Secularists are a bit suspicious when the people running school religious programmes insist they're not evangelising, they're just teaching "values".
And it's not necessarily because we don't believe them - though there's usually some of that.
It's also because implicit in that claim is the idea that God, in particular the Christian God, is where all those "values" come from.
That sentiment has certainly been expressed in some of the debate over the Cool Bananas programme running in most of the primary schools in the Tauranga area, with a few letter writers making plain their belief that moral values come from the Bible. And anyway, even if you don't accept values are God-given, does it really matter where we tell kids they come from, so long as they know right from wrong?
Actually it matters a lot, which is why the argument that religious groups are "just teaching values" isn't very comforting. Way back, well before the birth of Christianity, there was a lot of discussion of values. The Greek philosophers were masters of the topic, and it was Plato who came up with the really hard question about their relationship to god. It's been explained in a lot of ways, but I like how Otago University professor Jim Flynn puts it in his book Fate and Philosophy: "Do we accept a god's laws because they are good, or simply because they are a god's?"
If we accept them because they're good, then that means they're good independent of that god; if we accept them because some god says they're good, are we really teaching values, or something closer to obedience?
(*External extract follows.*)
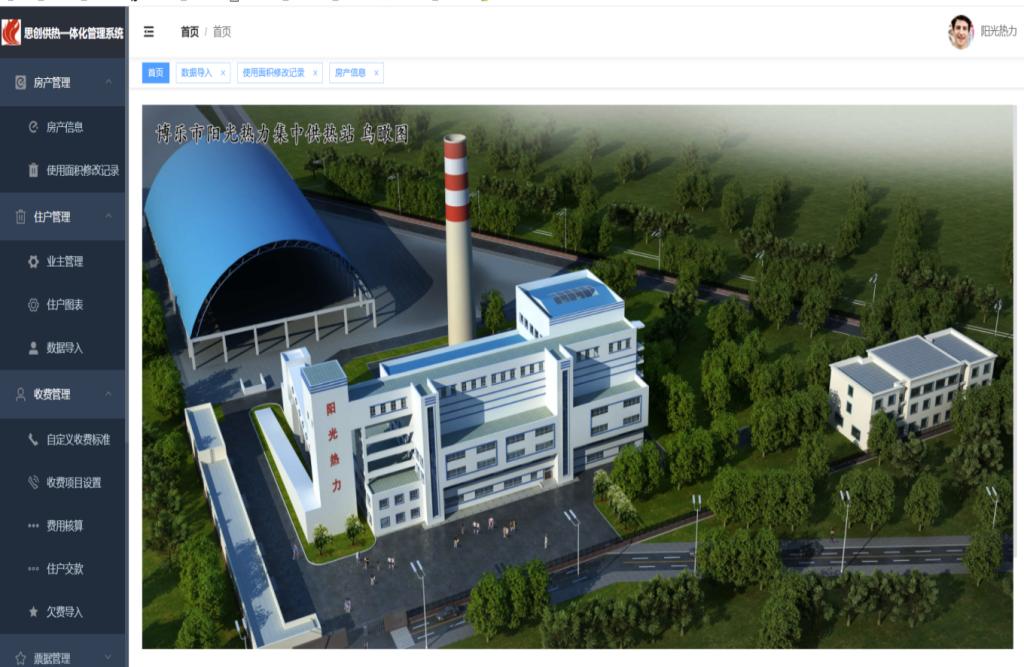Switch to the 使用面积修改记录 tab
Viewport: 1024px width, 667px height.
click(273, 73)
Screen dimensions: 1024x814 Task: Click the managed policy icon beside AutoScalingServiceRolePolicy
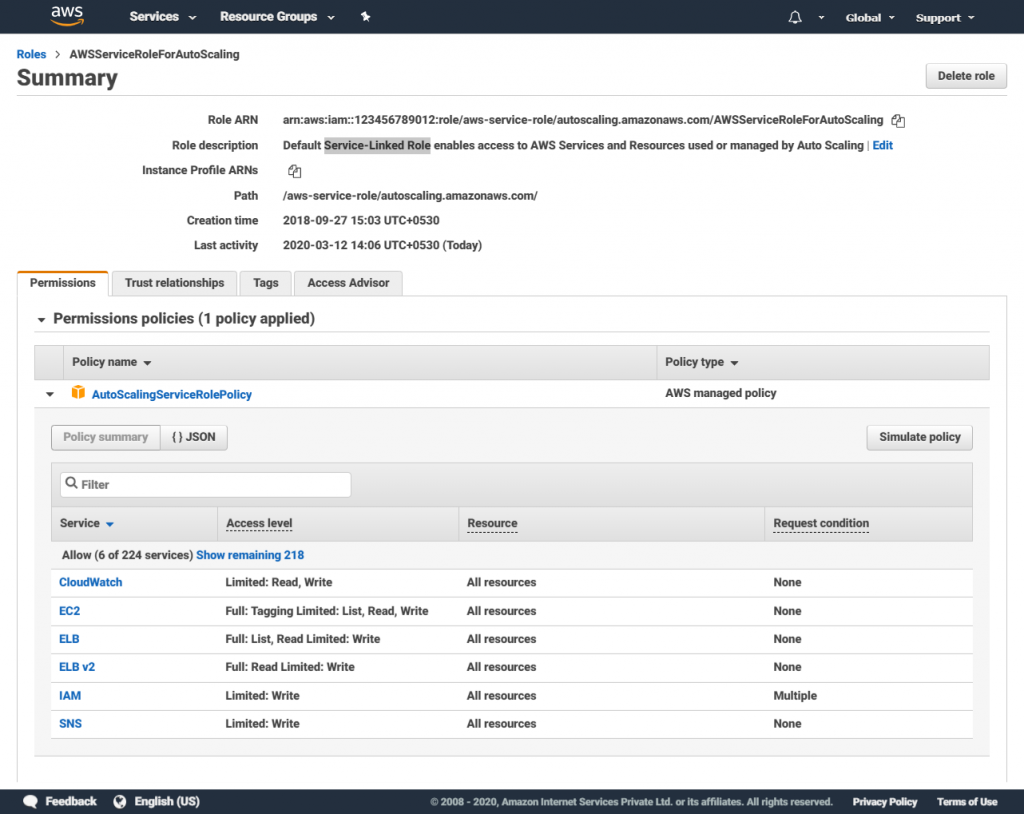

Flynn thinks humans decide what's good independent of what any god has to say. Why? Because to accept a god's ethics, we first have to judge that god to be benevolent, "but that shows I have already made up my mind about what is good".
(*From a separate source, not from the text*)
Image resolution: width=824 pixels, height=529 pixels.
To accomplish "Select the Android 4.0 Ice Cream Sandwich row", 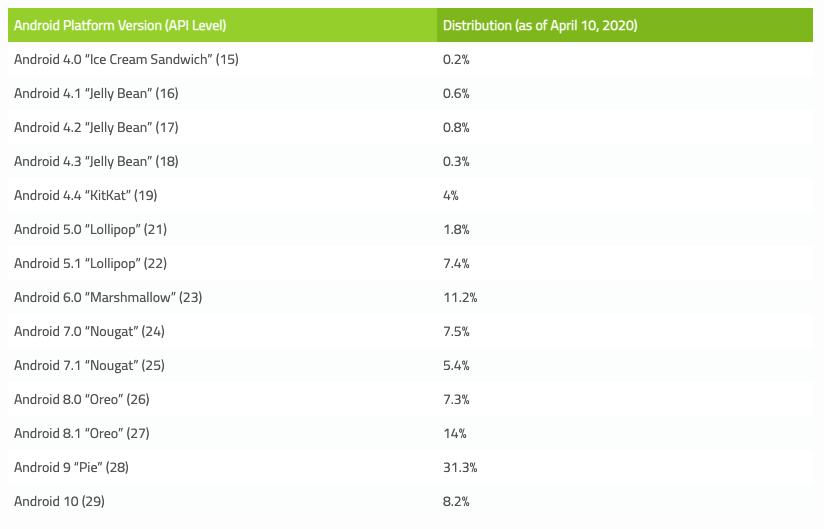I will tap(126, 59).
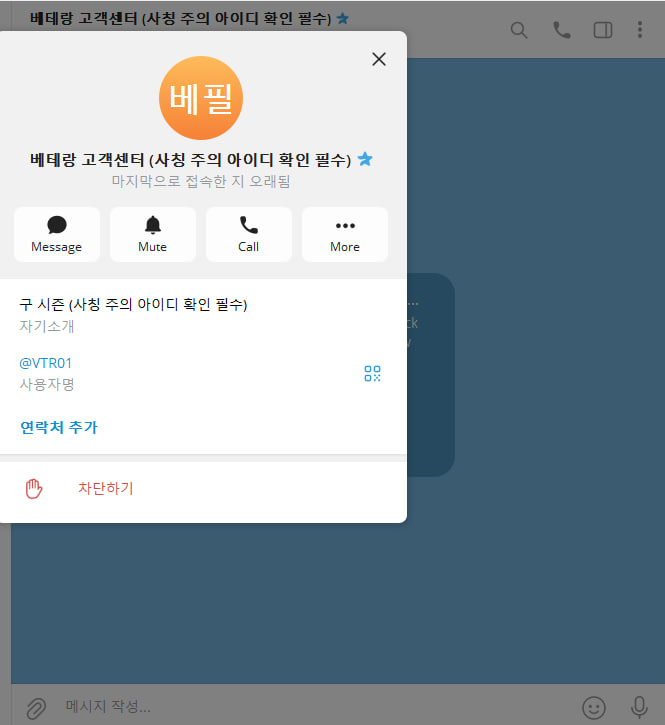Screen dimensions: 665x725
Task: Open the QR code icon beside username
Action: (x=372, y=374)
None of which means Christian value aren't values worth teaching. Many certainly are. Although the current debate over marriage equality has exposed the varied uses to which they can be put. Which is another problem with the argument that values come from the Bible. A quick look at the news on any given day (particularly letters to the editor) shows just how much everyone picks and chooses which bits they think are the whole truth and nothing but the truth.
The Cool Bananas charitable trust has been around since 1998, and makes clear in its deed that its goals are "to provide education in the Christian way of life" and "to promote Christian values". It's a popular programme and co-ordinators Grant and Karena Vincent are clearly motivated by a desire to help kids. They have built the programme up from a few volunteers to eight staff, and told me they have been encouraged by all the support they have received since the debate over religion in schools erupted a couple of months ago.
I don't mean to be rude about my fellow secularists at this point, but let's face it people, we're just not as organised as they are, which I suppose is why it's called "organised" religion.
Where are the groups champing at the bit to teach Critical Thinking 101 or Intro to Philosophy in the classroom?
I posed that question to the Secular Education Network's Facebook group and a lively discussion followed.
No one knew of a secular group offering "values" programmes, although there was doubt about whether such a programme would even be allowed in under the so-called Nelson System - that clause in the law that allows religious instruction so long as the school is "closed".
And, as one member wrote: "I thought we already had secular individuals who taught values as per the national curriculum. They are called teachers."